Die Bundesrepublik importiert zwei Mal so viele Agrarerzeugnisse aus dem Ausland wie es sie selbst produziert. Damit liegt Deutschland hinter den USA und knapp hinter Japan auf Platz 3 im weltweiten „Wasserimport“. In mehr als 200 Ländern hinterlässt Deutschland seinen Wasserfußabdruck.

Die heftigen Auswirkungen zeigen sich deutlich, wenn der außergewöhnlich hohe externe Wasserfußabdrucks Deutschlands in Relation mit der Karte mit Flusseinzugsgebieten und den dazu gehörigen Ländern, die unter Wassermangel leiden, mit deren Wassernutzung im Agrarsektor gebracht werden. Unter den Top 10 der Importländer leiden 9 schon heute unter einer mehr oder weniger ausgeprägten Wassernot.

Der hohe externe Wasserfußabdruck bedeutet, dass hier eine Verlagerung des Wasserfußabdrucks von Deutschland in ein anderes Land stattfindet. Dies kommt einer Abwälzung der Kosten und Konsequenzen des hohen Wasserverbrauchs gleich. Deutschland verlagert so den Wasserverbrauch ins Ausland und trägt nicht die Umwelt- und Sozialkosten der mit der Produktion einhergehenden Verschmutzung des Wassers und der Umwelt im Exportland. Dadurch wird eine nicht nachhaltige Nutzung der Ressource Wasser in den Erzeugerländern sogar eher gefördert, da die Exporte für diese Länder erheblichen wirtschaftlichen Nutzen bringen.

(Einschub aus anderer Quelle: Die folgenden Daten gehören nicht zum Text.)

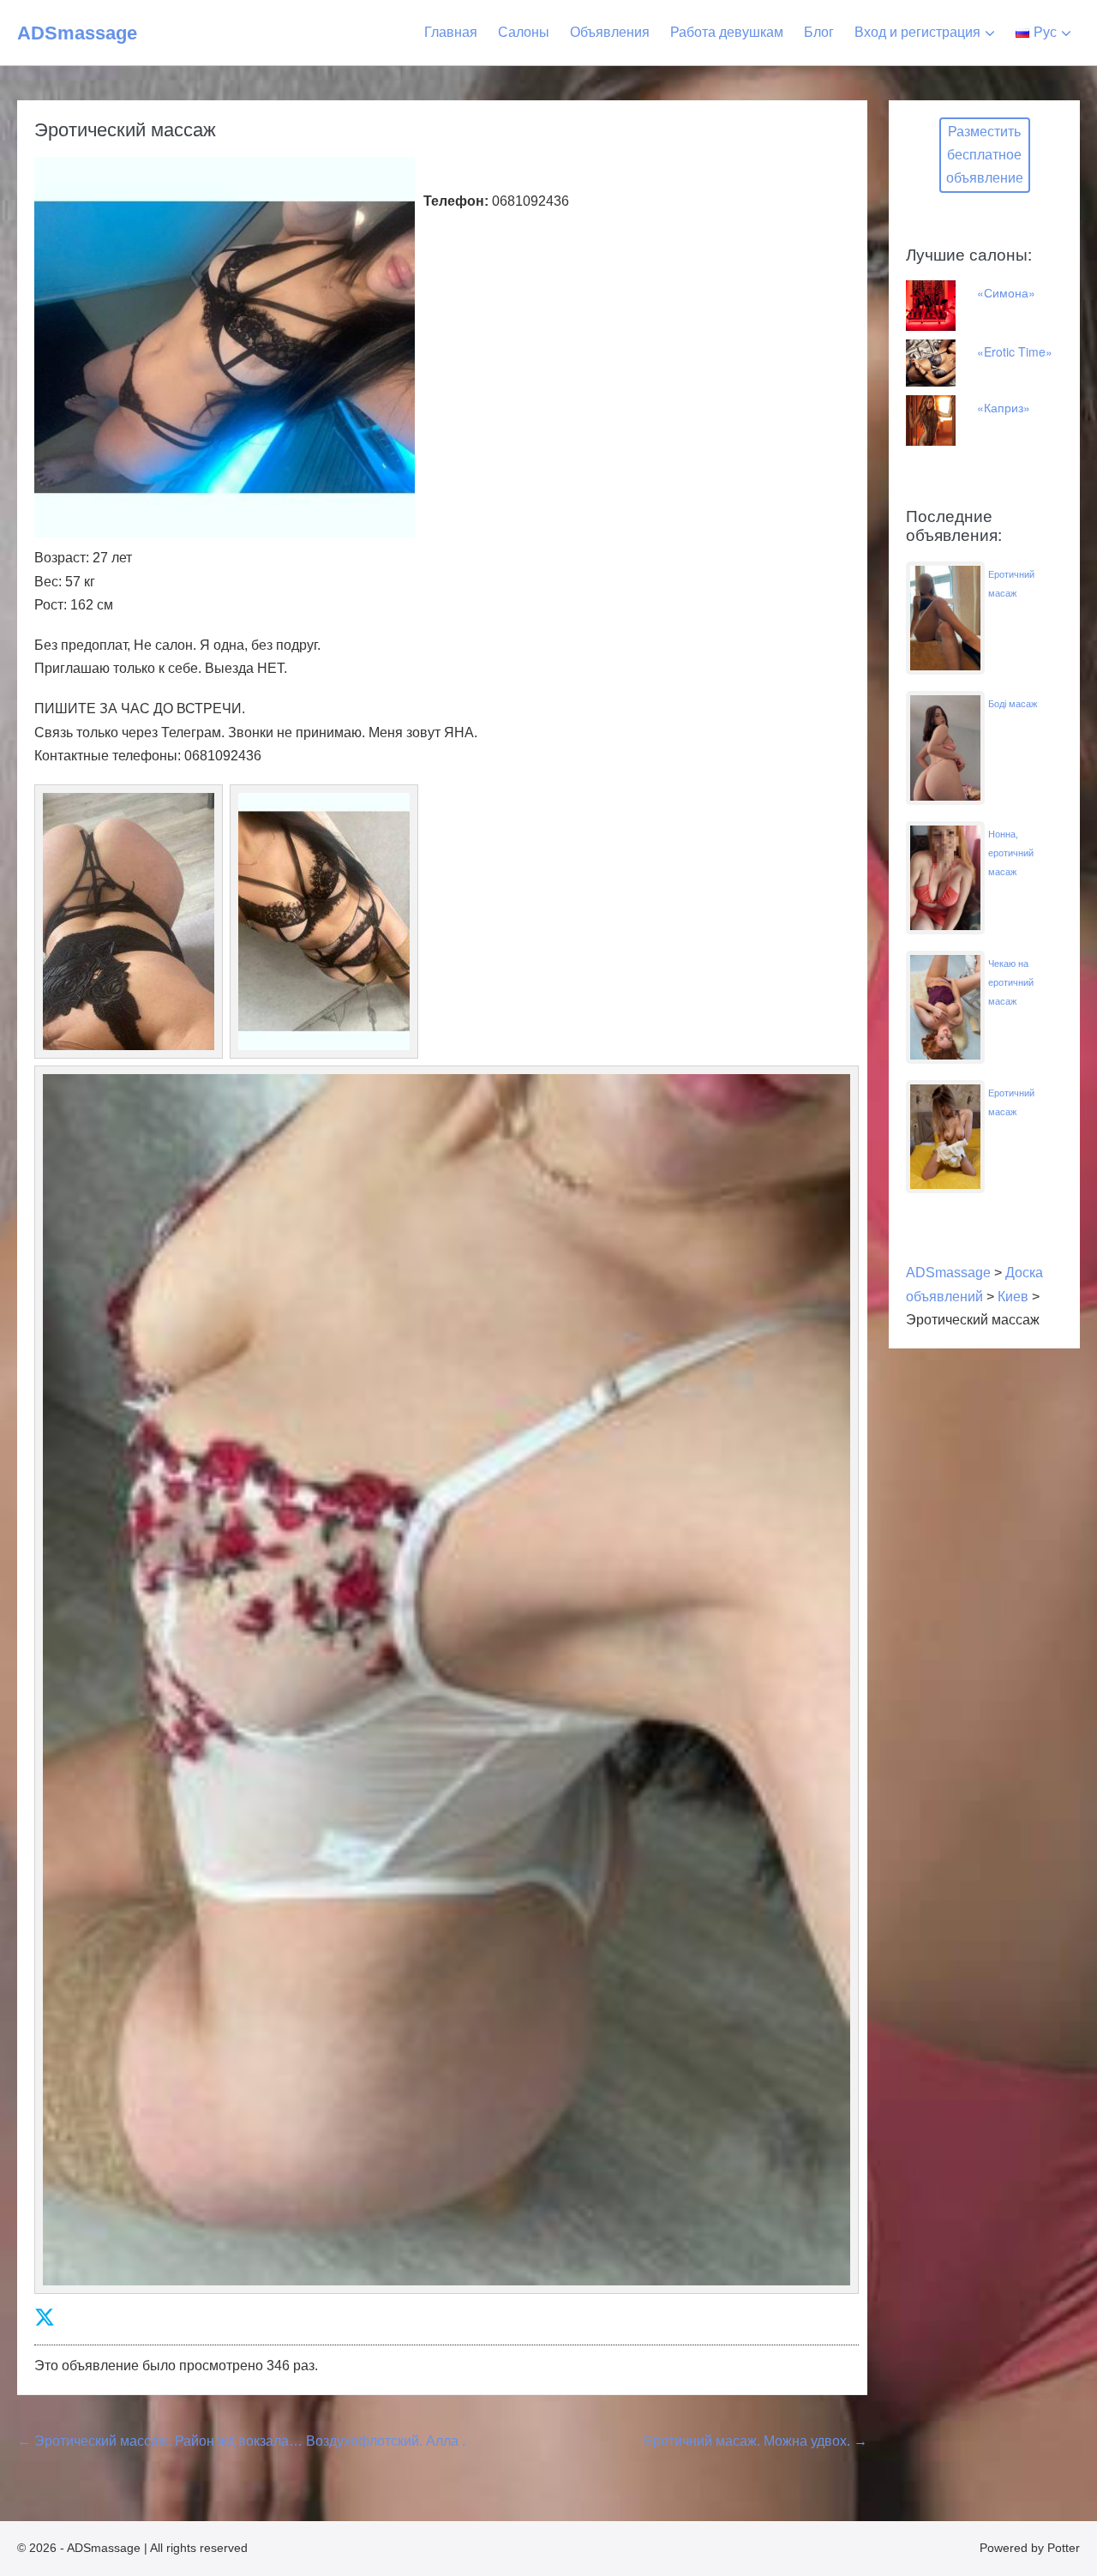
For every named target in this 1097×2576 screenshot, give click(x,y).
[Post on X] (44, 2317)
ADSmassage (77, 33)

In der gesamten Mittelmeerregion gehören leere Stauseen, ausgetrocknete Flussbetten und verdorrte Felder immer mehr zum Ist- Zustand. Das sind alles Auswirkungen falscher Agrarpolitik. Denn anstatt Produkte anzubauen, die zu diesen Regionen passen, gehen Spanien und Griechenland immer mehr zu bewässertem Anbau von Mais, Baumwolle, Tomaten oder Erdbeeren über – auch weil das von der EU mit Subventionen gefördert wird.

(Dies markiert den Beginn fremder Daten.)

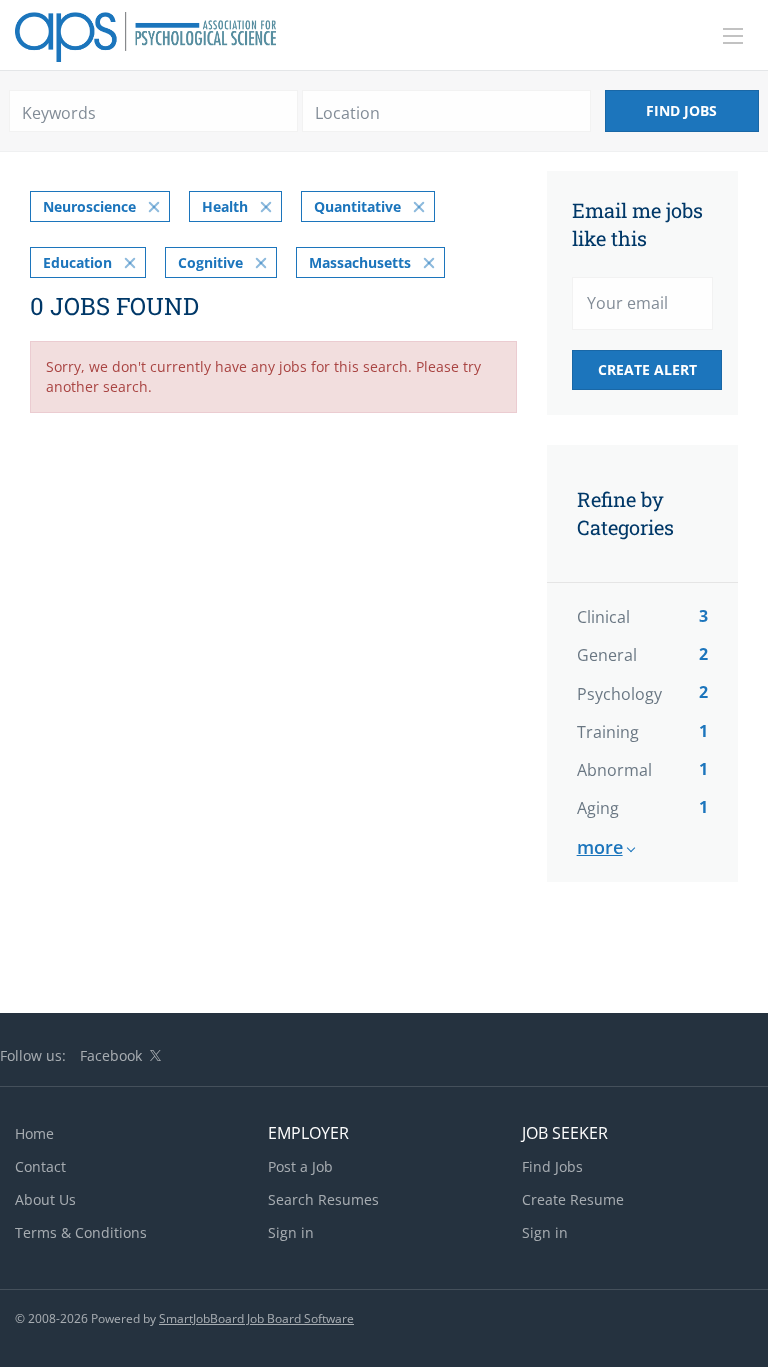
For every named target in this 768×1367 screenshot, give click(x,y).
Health (225, 206)
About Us (45, 1199)
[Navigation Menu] (733, 36)
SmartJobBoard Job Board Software (256, 1318)
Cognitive (210, 262)
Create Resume (573, 1199)
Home (34, 1133)
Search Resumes (323, 1199)
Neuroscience (89, 206)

Die Agrarpolitik der EU ist ebenso dafür verantwortlich, dass vier Millionen Hektar fruchtbaren Landes in einem natürlichen Grüngürtel der Erde dem Ackerbau auf Kosten des Steuerzahlers entzogen wurden. Damit ist unter anderem die deutsche Landwirtschaft gemeint. In der EU könnte Weizen angebaut werden, der den wasserarmen Regionen helfen würde, die Ressourcen zu schonen. Positiver Nebeneffekt wäre es, die eigene Import-Export Bilanz von virtuellem Wasser zu verbessern und virtuelles Wasser zu exportieren.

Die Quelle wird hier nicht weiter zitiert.